Yemekten sonra kaldıkları yerden devam ettiler konuşmaya. Emel, çocukları ile ilgili haberleri öğrenmek istiyordu. Nerede yaşadıklarını, ne iş yaptıklarını, evlenip evlenmediklerini… Her şeyi merak ediyordu.
Ertesi gün yapacakları işleri kararlaştırarak, sevinç yorgunu yüreklerini ve bedenlerini uykuya bırakmak için yataklarına süzüldüler.
Baba yüreği, gelen haberle iyice heyecanlanmıştı. Telefonu kapattıktan sonra acele ile otobüse binerek yola çıktı. Zaman geçmek bilmiyordu bir türlü. Düşüncelerinden biraz olsun sıyrılmak için uyumaya çalışıyor fakat bir türlü uyuyamıyordu. Bu işkencenin sonunda nihayetinde Ankara’ ya ulaşabilmişti. Bir taksiye binerek hastaneye doğru yola çıktı.

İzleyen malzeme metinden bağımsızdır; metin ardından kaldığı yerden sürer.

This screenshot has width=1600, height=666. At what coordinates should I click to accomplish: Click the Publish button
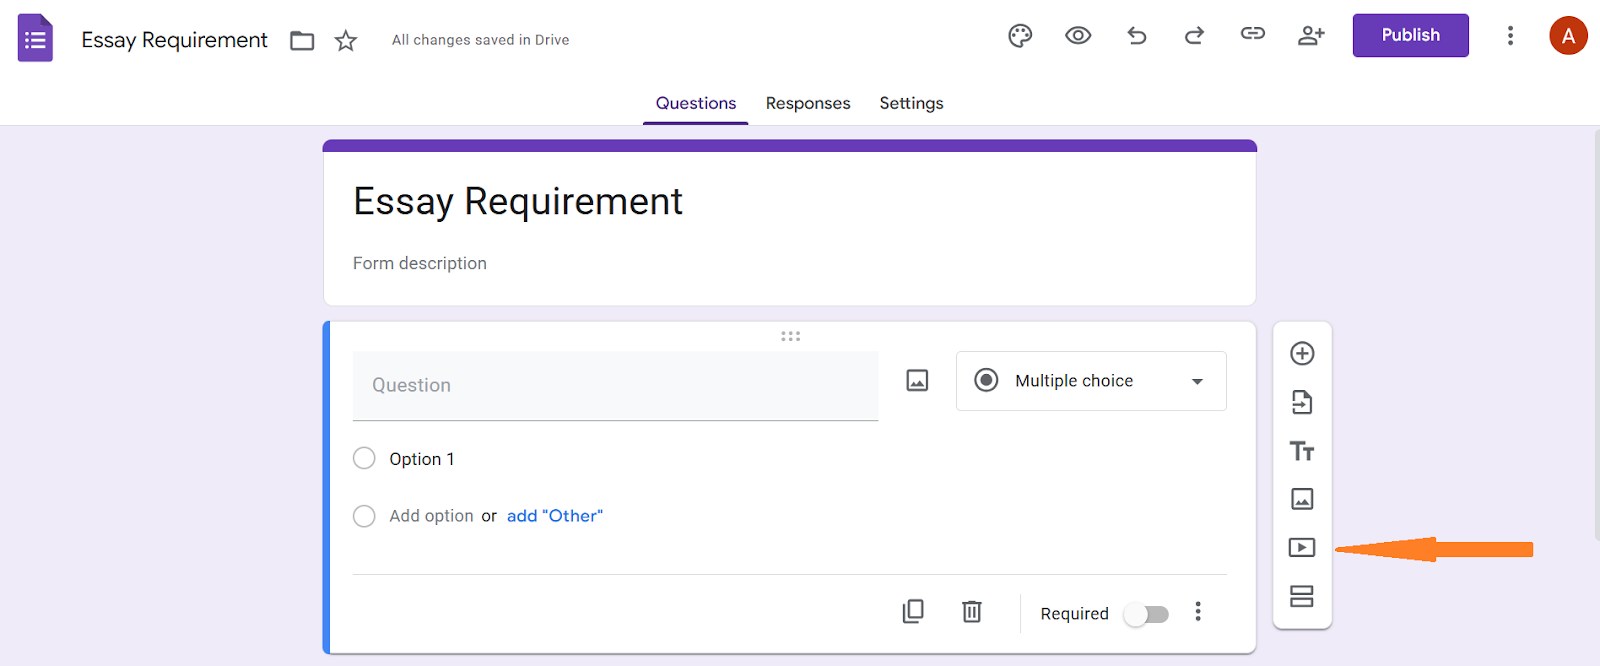point(1410,35)
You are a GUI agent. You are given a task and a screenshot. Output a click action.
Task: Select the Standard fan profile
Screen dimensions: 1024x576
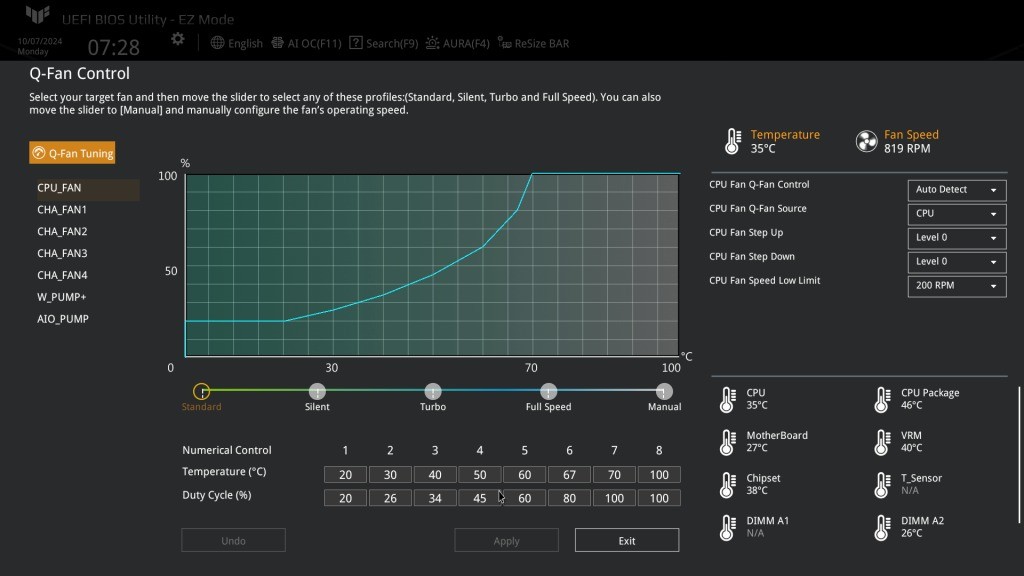click(x=201, y=392)
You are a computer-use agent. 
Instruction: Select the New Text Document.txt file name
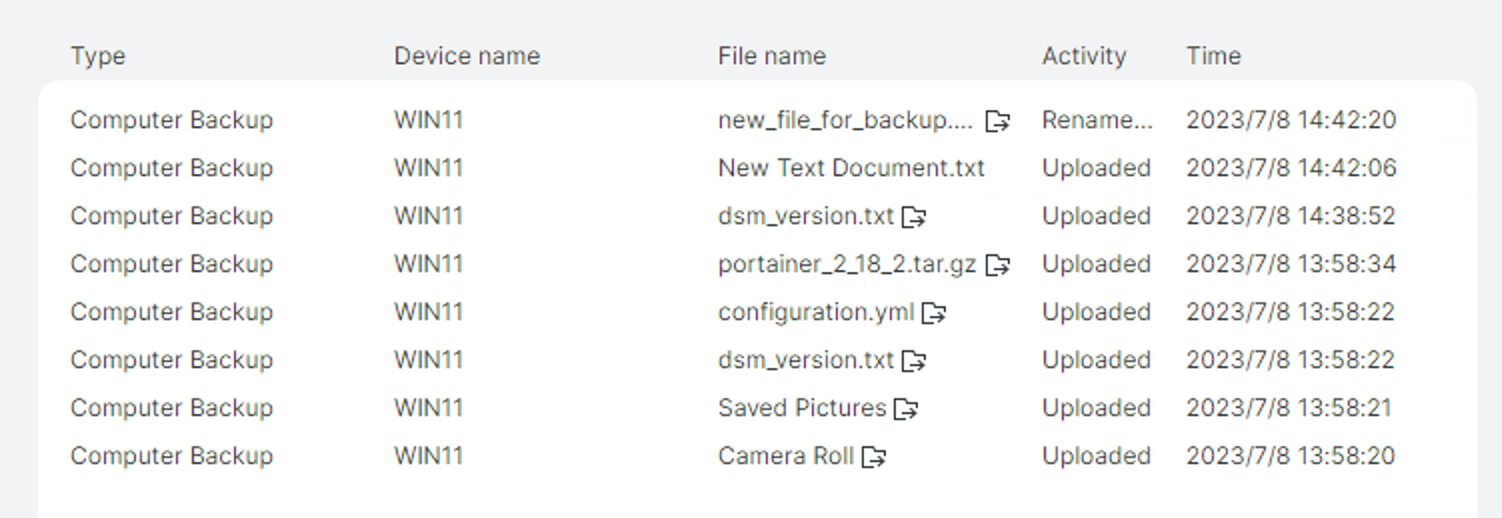tap(851, 168)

Koşar adımlarla içeriye girdi. Danışmadan, yattığı odanın numarasını öğrendikten sonra odaya gitmek üzere iki kat merdiveni çıktıktan sonra oğlunun yattığı servisin dış kapısına geldiğinde, heyecanını yatıştırmak için derin bir nefes aldı. Sonra da içeriye girdi.
DEVAM EDECEK.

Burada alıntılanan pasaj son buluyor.